Advantages and Disadvantages
Based on the above scenario, we can conclude the following advantages and disadvantages of our algorithm (Selection Sort)
Aspect |
Advantage |
Disadvantage |
Number of Items to Sort |
Highly efficient for small datasets like the given maximum of 10 items in the seller dashboard. |
Would become inefficient if QuickShop decides to increase the number of items displayed beyond 10. |
Simplicity |
Given the early stage of the startup and likely limited resources, the simplicity of the algorithm is a boon. |
As the platform grows, this simplicity might not cater to more complex sorting needs. |
Implementation Time |
Can be quickly implemented without a steep learning curve, which is crucial for a startup wanting rapid features. |
Might need to be replaced with a more efficient sort if the data grows, requiring redevelopment time. |
Memory Usage |
Doesn’t require additional memory beyond what’s needed for the list of items, suiting a lightweight application. |
No major disadvantages in this context. |
User Experience |
For small datasets, the sorting will be almost instantaneous, ensuring a good user experience. |
If sellers were allowed to display more than 10 items, the lag might become noticeable, affecting UX. |
Maintenance and Scalability |
Easy to maintain given its simplicity. |
As the company grows, they might need a more scalable solution than selection sort. |
Thus, Selection Sort is a straightforward and intuitive sorting algorithm that operates by repeatedly selecting the smallest (or largest, depending on the order of sorting) element from an unsorted portion and swapping it with the first unsorted element.

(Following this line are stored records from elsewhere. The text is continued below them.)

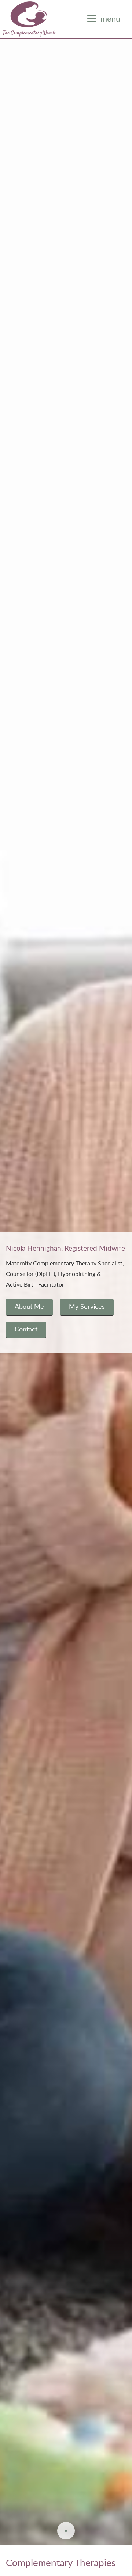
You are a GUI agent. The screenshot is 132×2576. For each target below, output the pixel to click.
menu (110, 19)
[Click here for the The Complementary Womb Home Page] (29, 19)
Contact (26, 1329)
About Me (29, 1307)
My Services (87, 1307)
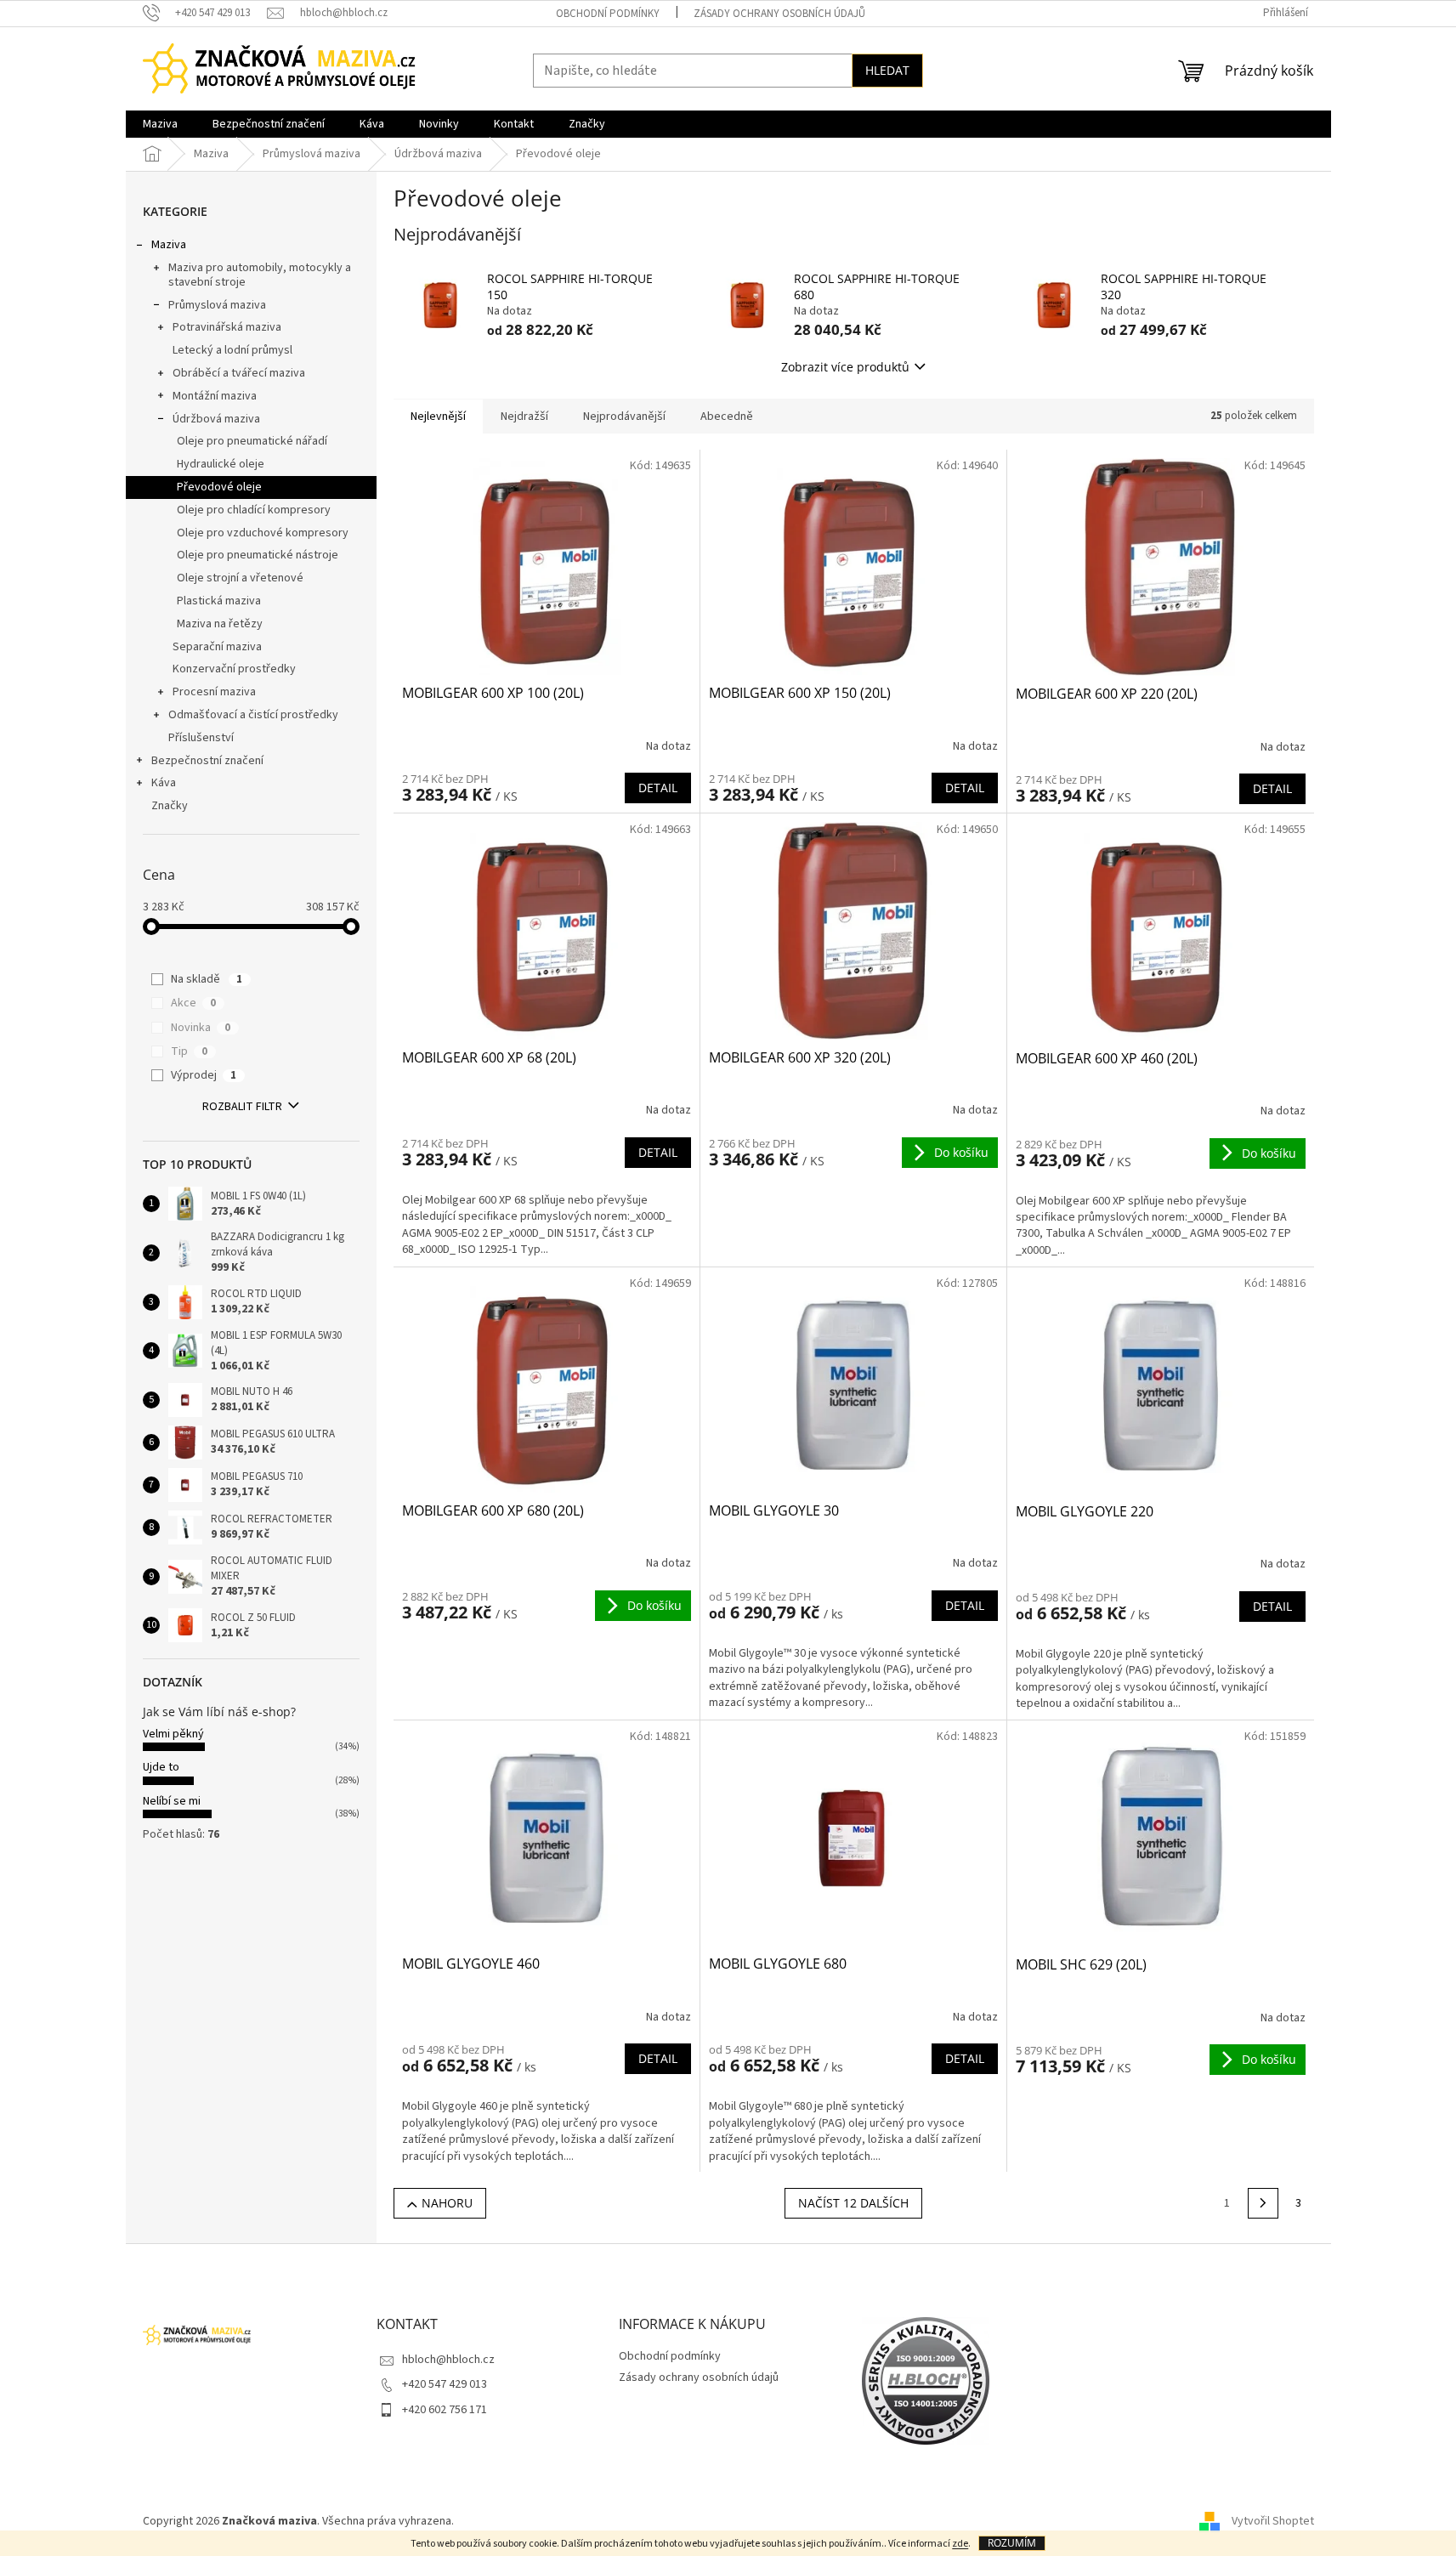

Keep Learning, Keep Exploring!
FAQs
What is Selection Sort?
Selection Sort is a simple comparison-based sorting algorithm. It works by repeatedly finding the minimum element (considering ascending order) from the unsorted part of the array and moving it to the beginning. This process is repeated for all elements in the array, thereby sorting the entire list.
How does Selection Sort work in C?
In C, Selection Sort iterates through the array, and for each position, it searches the remaining part of the array to find the minimum (or maximum for descending order) value. It then swaps the found minimum value with the value in the current position. This process continues until the array is fully sorted.
Is Selection Sort efficient for large datasets?
Selection Sort has a time complexity of O(n^2), where n is the number of elements in the array. Due to this quadratic complexity, it is not considered efficient for large datasets, especially when compared to more advanced sorting algorithms like Quick Sort or Merge Sort.
Can Selection Sort be used for sorting strings in C?
Yes, Selection Sort can be adapted to sort arrays of strings in C. Instead of comparing integers or floats, you would compare string values using functions like strcmp() to determine their order. The overall algorithm structure remains the same, with adjustments made for string comparison and swapping.
What are the advantages of using Selection Sort?
Despite its simplicity and not being suitable for large datasets, Selection Sort has some advantages. It is easy to understand and implement, making it a good educational tool for learning about sorting algorithms. Additionally, it performs well on small arrays and has predictable performance, always running in O(n^2) time regardless of the input order.